Activity: From the records below, return every line containing the word "will".
<<<<
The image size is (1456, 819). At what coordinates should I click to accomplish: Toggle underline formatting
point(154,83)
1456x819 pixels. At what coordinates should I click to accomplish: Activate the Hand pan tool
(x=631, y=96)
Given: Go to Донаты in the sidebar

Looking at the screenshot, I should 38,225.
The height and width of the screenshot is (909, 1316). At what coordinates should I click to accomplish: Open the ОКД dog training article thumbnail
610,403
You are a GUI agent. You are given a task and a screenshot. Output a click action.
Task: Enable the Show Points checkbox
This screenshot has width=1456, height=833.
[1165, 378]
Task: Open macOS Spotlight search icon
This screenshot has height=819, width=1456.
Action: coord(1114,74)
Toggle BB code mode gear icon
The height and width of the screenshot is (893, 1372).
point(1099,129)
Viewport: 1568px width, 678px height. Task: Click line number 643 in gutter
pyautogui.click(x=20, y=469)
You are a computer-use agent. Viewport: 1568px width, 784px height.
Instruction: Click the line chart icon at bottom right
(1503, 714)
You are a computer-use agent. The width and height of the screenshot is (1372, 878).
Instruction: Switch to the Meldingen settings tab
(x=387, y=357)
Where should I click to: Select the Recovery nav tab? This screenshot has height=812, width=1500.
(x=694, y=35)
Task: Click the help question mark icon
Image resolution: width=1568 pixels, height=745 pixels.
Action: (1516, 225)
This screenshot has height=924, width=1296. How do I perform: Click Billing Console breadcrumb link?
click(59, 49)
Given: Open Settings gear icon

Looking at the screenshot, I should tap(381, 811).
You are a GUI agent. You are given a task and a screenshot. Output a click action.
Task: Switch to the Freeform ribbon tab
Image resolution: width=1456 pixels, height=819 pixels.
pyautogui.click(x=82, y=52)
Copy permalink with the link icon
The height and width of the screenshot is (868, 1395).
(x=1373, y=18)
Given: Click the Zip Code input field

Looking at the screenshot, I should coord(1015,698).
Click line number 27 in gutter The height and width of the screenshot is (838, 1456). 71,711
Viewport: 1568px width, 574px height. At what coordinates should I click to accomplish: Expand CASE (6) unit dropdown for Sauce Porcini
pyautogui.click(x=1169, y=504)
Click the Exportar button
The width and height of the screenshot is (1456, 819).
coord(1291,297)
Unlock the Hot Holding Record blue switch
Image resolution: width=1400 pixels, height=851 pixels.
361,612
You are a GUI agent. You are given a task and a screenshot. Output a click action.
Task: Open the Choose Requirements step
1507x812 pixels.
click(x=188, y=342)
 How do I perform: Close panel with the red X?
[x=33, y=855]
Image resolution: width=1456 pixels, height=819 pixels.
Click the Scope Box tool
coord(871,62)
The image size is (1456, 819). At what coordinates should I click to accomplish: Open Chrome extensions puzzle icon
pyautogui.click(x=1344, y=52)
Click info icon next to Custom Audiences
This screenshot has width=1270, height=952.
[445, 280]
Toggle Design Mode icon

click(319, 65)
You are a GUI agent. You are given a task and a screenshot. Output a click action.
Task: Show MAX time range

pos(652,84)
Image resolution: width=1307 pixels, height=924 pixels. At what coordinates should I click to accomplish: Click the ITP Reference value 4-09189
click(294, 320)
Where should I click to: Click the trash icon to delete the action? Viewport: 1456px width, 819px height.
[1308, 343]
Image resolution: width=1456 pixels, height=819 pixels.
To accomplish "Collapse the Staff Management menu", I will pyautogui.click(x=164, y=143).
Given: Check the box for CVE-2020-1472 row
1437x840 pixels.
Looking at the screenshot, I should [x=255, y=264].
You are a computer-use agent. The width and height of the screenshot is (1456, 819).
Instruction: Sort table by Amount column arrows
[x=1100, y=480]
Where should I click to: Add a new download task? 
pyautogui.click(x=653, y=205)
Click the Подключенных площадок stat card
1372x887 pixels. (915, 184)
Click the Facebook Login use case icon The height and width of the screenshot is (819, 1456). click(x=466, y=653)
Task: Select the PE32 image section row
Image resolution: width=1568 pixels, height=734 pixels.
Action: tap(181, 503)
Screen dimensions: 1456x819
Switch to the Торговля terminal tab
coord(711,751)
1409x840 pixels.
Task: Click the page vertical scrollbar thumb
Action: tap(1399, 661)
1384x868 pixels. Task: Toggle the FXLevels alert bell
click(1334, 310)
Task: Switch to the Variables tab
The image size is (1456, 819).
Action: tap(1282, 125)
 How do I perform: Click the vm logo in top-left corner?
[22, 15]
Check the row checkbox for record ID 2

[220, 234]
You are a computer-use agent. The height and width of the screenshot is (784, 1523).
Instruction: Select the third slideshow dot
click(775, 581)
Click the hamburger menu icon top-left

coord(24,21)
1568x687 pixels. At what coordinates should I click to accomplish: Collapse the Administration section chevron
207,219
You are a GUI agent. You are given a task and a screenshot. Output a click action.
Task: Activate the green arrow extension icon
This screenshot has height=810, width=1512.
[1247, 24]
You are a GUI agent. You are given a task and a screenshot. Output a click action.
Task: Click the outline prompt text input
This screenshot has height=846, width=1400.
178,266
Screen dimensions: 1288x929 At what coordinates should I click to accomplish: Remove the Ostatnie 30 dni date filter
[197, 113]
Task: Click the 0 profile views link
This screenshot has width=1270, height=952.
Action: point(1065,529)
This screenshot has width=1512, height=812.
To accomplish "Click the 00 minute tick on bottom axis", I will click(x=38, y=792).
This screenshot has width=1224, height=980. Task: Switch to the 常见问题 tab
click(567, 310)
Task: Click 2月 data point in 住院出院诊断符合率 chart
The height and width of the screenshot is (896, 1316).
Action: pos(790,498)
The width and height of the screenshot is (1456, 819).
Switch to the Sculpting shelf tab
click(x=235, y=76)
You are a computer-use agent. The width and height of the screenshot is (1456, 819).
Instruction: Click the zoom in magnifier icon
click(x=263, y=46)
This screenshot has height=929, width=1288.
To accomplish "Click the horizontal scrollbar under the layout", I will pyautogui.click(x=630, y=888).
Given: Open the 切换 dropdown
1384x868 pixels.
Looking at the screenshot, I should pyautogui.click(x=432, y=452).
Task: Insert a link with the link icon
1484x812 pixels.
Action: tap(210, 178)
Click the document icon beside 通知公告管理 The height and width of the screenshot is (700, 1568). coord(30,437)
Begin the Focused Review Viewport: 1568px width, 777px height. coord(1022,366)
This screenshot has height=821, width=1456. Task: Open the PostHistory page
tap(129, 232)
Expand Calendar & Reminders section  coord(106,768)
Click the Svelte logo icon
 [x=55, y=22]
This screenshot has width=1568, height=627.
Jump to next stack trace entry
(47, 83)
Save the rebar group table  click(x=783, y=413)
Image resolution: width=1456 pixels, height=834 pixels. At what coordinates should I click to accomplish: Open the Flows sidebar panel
>>>>
Answer below:
To accomplish "Collapse the Staff Management menu", I will pyautogui.click(x=164, y=143).
To accomplish "Click the 00 minute tick on bottom axis", I will click(x=38, y=792).
To accomplish "Click the horizontal scrollbar under the layout", I will pyautogui.click(x=630, y=888).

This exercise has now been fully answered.